§ Required action
Search the records for the string "indicator", then copy each line that has it.

(Dataset records)
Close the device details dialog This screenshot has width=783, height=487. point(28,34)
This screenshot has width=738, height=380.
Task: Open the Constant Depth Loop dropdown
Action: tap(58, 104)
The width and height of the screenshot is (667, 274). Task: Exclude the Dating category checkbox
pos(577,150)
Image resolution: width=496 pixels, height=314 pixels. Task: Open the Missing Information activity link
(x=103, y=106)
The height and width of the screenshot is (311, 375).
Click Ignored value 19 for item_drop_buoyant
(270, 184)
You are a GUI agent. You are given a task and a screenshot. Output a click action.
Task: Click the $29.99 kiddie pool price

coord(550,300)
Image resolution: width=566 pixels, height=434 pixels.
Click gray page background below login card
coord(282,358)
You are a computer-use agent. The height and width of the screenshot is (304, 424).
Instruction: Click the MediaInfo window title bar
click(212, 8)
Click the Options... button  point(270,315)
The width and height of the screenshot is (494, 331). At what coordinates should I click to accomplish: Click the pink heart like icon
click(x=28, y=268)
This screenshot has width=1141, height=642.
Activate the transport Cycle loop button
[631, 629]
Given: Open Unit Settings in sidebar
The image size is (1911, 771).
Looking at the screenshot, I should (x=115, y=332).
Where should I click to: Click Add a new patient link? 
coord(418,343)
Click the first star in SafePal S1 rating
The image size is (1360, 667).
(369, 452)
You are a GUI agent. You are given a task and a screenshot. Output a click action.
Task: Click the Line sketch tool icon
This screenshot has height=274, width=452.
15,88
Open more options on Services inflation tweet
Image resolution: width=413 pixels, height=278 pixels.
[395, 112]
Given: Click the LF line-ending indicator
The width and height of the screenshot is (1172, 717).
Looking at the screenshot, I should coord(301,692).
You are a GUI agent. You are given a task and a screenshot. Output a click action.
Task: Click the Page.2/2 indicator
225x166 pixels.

§ Answer space
Given: Click the LF line-ending indicator
Task: Click the Page.2/2 indicator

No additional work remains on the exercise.